アンドリュー・ウン氏のAIプレイブック【後編】
「AI」の価値はどう測定すればよいのか?
GoogleとBaiduで人工知能(AI)開発を手掛けた第一人者が語る、企業のAI活用における6つのポイントを紹介する本連載。今回は残る3つの項目を紹介する。
人工知能(AI)テクノロジー開発の第一人者であるアンドリュー・ウン氏が、AI活用を進めたい企業に送るのが以下6つの推奨事項だ。
- ブレインストーミングから始める
- AIが新たな方法をもたらすことを理解する
- 少量のデータに備える
- 全社的な理解を得ることでAIパートナーシップを構築する
- AIの影響を測定する
- シンプルにする
前編「GoogleとBaiduで活躍した先駆者が語る、AI開発の正しい進め方」と中編「『AI』を少ないデータでも生かせる企業が勝ち残る」に続く後編となる今回は、残る4つ目から6つ目の推奨項目について紹介する。

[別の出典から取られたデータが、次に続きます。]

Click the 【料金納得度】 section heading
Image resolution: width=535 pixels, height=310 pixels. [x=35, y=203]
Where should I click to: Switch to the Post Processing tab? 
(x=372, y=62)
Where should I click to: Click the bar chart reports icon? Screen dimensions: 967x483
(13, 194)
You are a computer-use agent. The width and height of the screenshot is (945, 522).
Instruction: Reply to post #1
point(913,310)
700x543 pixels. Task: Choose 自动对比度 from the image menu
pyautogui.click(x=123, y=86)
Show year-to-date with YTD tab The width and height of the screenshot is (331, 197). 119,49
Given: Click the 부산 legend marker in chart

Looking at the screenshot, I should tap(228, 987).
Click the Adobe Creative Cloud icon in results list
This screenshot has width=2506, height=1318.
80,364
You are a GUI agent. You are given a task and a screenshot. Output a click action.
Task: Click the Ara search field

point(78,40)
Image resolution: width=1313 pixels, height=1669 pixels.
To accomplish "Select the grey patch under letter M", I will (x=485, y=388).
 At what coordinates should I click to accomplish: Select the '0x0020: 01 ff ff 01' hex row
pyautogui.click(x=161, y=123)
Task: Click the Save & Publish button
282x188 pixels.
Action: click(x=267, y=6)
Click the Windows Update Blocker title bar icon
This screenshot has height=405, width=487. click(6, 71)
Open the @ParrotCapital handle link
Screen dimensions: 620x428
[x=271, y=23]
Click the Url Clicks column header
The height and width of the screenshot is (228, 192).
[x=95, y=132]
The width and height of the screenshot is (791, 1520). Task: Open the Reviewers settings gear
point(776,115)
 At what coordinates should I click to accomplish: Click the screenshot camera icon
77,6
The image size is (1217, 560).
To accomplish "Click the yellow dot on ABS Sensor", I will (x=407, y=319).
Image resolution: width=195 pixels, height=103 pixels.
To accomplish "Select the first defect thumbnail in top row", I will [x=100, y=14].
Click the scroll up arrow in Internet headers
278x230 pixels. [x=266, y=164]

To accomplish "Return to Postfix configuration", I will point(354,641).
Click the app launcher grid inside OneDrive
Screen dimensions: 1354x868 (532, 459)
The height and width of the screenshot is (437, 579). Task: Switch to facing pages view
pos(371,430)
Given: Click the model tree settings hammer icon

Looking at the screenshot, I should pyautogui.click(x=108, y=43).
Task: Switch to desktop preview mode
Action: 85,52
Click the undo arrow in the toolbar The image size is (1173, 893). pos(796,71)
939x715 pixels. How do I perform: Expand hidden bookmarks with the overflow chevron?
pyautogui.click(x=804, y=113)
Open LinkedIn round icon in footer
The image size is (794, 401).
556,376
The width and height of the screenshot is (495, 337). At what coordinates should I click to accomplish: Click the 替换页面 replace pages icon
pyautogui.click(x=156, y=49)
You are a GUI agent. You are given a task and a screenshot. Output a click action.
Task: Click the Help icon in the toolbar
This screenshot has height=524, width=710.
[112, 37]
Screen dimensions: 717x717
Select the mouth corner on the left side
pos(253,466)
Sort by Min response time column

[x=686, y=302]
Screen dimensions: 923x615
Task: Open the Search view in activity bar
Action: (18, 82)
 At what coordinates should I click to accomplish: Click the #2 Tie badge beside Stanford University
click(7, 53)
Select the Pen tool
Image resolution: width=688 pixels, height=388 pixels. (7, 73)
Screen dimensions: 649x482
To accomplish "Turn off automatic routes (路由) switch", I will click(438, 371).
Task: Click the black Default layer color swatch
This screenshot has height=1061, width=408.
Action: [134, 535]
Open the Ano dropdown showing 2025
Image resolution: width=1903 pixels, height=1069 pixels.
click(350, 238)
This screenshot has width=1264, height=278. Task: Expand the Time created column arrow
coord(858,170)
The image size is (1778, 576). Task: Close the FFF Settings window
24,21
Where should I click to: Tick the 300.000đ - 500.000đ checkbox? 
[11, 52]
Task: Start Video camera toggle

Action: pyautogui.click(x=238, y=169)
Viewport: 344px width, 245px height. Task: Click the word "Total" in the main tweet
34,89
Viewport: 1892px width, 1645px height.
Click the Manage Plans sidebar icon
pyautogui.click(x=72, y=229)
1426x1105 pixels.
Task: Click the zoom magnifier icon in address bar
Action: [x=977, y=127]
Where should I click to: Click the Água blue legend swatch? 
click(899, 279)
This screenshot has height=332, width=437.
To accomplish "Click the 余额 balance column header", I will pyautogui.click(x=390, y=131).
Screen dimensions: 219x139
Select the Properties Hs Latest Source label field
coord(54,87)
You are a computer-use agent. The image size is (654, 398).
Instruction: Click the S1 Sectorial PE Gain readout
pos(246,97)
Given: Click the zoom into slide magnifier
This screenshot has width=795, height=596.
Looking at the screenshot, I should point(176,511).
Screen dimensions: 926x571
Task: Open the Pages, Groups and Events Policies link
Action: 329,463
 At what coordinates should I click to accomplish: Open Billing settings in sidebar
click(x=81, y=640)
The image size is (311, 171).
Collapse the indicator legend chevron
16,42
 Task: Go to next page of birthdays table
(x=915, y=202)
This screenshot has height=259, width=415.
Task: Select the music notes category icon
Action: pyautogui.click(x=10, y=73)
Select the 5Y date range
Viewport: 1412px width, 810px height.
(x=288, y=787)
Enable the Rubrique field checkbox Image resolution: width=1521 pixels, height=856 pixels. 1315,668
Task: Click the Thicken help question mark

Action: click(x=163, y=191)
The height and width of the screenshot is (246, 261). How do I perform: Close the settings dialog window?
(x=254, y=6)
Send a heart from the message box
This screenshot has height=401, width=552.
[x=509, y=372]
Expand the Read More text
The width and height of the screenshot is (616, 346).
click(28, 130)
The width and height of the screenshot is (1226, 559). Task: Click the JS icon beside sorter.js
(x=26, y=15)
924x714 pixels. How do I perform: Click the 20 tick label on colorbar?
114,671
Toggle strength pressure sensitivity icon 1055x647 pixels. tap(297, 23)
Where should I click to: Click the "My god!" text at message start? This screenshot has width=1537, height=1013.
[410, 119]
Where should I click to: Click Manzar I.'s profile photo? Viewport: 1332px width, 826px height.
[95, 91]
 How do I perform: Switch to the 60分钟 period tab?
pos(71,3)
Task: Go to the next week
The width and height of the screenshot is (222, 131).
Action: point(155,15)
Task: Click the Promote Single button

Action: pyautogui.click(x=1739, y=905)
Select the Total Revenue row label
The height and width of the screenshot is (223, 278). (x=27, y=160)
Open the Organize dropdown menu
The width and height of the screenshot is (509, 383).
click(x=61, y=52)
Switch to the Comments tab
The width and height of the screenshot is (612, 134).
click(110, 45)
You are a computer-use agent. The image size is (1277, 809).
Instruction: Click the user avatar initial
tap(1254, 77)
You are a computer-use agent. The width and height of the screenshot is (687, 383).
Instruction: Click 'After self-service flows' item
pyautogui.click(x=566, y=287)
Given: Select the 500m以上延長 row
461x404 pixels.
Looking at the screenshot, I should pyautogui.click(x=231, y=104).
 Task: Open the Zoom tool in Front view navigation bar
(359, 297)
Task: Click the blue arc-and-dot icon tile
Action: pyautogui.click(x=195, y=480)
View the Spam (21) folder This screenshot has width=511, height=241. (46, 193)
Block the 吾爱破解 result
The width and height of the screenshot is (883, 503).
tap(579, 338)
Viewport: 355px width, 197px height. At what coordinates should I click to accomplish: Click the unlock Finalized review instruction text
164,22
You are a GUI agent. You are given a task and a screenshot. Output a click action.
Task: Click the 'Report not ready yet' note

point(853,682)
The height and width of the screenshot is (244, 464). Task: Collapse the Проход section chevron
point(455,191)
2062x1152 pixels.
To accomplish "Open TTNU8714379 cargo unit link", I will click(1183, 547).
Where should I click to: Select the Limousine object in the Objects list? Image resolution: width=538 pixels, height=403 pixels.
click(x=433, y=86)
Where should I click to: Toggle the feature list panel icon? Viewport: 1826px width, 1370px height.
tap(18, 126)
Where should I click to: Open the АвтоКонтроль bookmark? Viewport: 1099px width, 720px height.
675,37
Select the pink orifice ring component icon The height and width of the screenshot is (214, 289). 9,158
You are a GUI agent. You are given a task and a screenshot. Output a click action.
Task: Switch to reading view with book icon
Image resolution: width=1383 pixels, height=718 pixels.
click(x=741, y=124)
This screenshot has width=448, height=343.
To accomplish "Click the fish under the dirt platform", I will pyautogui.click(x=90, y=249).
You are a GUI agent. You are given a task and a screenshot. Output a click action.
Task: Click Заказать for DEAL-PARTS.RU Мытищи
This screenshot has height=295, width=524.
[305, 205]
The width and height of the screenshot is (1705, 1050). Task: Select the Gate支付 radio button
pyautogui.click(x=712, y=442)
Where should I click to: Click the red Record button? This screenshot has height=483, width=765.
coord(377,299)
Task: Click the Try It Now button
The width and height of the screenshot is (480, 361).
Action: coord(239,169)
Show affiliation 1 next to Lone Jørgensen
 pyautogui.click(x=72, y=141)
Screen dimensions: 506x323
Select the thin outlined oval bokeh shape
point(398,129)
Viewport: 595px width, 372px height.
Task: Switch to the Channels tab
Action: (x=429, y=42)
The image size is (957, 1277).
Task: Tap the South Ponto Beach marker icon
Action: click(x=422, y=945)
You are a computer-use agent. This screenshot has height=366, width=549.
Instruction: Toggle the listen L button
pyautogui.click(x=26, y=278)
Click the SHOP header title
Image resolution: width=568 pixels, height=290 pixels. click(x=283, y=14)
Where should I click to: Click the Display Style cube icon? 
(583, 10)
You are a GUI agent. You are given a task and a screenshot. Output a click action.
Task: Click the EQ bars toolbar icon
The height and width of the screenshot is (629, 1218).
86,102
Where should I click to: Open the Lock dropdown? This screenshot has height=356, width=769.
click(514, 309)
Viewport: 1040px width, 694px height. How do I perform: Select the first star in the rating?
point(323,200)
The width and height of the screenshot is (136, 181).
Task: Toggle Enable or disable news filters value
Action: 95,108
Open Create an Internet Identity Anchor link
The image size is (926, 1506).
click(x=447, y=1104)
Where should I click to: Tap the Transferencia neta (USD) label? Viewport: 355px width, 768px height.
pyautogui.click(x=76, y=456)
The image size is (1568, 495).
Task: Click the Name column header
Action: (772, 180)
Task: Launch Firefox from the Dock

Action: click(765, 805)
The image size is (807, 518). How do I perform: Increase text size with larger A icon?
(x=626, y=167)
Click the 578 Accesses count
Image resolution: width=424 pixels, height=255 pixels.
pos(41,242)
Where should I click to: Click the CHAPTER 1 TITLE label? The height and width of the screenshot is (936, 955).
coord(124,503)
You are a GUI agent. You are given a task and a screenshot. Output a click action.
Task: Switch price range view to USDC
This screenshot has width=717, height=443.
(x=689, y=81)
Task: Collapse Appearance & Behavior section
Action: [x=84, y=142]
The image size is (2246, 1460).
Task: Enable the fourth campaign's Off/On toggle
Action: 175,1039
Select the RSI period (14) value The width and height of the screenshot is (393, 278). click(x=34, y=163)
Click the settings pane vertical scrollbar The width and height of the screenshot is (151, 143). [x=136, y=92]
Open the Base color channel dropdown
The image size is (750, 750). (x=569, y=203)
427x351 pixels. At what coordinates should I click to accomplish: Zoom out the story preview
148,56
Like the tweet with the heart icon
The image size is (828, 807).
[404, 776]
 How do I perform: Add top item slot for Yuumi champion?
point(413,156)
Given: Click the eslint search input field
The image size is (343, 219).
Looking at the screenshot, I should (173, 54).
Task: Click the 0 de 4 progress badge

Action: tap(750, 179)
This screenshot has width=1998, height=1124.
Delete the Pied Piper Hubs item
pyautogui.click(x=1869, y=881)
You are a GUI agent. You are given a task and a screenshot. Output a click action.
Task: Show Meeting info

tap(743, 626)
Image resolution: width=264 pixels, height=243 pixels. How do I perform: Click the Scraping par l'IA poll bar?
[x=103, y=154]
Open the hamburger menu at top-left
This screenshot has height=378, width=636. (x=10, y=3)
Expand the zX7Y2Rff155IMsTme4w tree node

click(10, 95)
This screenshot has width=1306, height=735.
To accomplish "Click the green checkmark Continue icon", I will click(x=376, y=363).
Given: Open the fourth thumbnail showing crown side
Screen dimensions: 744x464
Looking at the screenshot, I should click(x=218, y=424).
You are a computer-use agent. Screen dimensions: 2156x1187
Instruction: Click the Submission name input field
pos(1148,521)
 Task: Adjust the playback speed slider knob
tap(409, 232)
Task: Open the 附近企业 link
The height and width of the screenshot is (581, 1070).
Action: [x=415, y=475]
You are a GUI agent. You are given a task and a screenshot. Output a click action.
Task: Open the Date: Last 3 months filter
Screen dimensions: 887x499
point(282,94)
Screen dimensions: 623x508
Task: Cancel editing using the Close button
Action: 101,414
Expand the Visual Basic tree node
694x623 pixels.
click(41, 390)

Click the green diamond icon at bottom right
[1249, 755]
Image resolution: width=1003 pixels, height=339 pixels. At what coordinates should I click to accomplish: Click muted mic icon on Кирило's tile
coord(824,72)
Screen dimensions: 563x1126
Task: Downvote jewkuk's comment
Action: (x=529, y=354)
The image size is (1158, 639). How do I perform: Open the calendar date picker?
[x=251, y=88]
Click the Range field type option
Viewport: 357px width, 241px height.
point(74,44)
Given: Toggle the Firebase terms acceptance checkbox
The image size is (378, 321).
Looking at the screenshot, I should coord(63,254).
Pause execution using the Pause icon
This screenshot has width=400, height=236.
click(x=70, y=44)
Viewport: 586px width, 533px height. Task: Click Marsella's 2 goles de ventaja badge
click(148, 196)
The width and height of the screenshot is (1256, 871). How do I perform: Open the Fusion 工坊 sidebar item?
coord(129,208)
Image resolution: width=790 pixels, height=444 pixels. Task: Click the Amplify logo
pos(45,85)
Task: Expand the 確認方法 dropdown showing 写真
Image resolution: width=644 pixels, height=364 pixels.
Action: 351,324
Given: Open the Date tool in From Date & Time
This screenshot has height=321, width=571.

4.全社的な理解を得ることでAIパートナーシップを構築する
多くの企業はAIの人材不足という問題に直面している。AIの基本をまとめたガイドを執筆することにした裏の理由には、AI人材不足が深刻化していることにある。特定のビジネス部門にAI開発がどのような価値をもたらすかを全社が明確に理解すれば、より多くのエンジニアが雇用されるようになると考えられる。「勤務先がAIを採用するようになるには、経営陣に『AI For Everyone』で学んでもらうことが最善策の一つだとエンジニアに伝えている」とウン氏は話す。AI For Everyoneは、同氏が開講した無料のコースプログラムだ。
5.AIの影響を測定する
オンライン広告の追跡は、感動的なAIの利用方法ではないものの、この分野ではAIの影響を簡単に評価できるとウン氏は語る。他のユースケースでAIの価値を評価するのは難しい。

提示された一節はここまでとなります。